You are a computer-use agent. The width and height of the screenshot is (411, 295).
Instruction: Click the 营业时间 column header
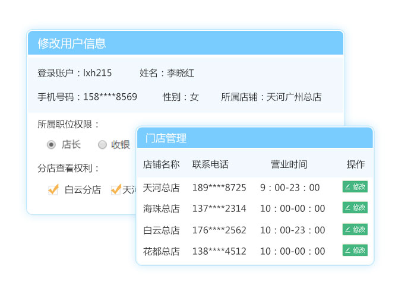click(289, 164)
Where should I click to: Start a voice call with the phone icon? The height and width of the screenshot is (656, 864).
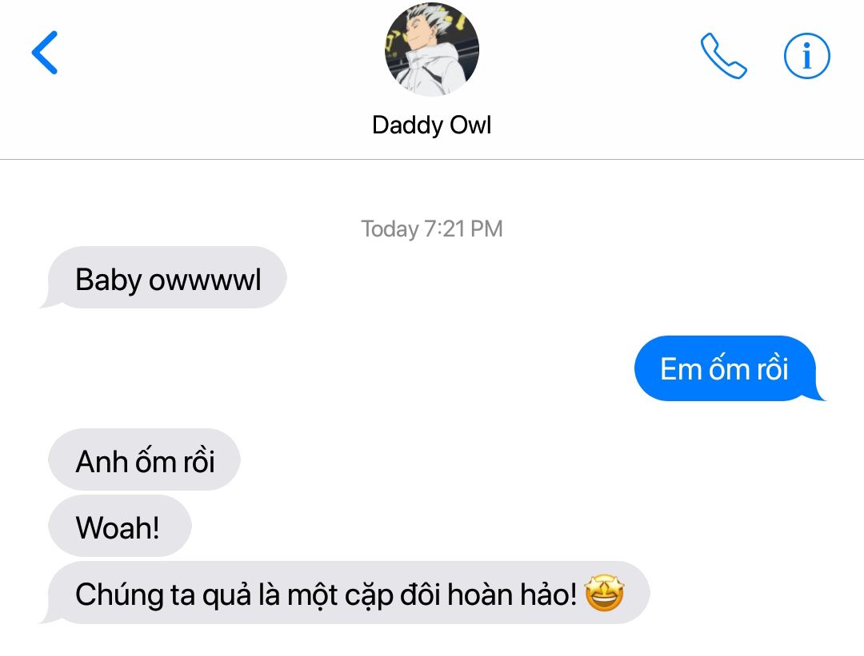point(723,56)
※
Can you arrange every line of the entries above as a Markdown table with the columns Row and Line, numbering the rows, skipping blank lines, and leaving the pictures out?

_The answer:_
| Row | Line |
|---|---|
| 1 | You are a computer-use agent. The width and height of the screenshot is (411, 295). |
| 2 | Instruction: Click the 营业时间 column header |
| 3 | click(289, 164) |
| 4 | Where should I click to: Start a voice call with the phone icon? The height and width of the screenshot is (656, 864). |
| 5 | point(723,56) |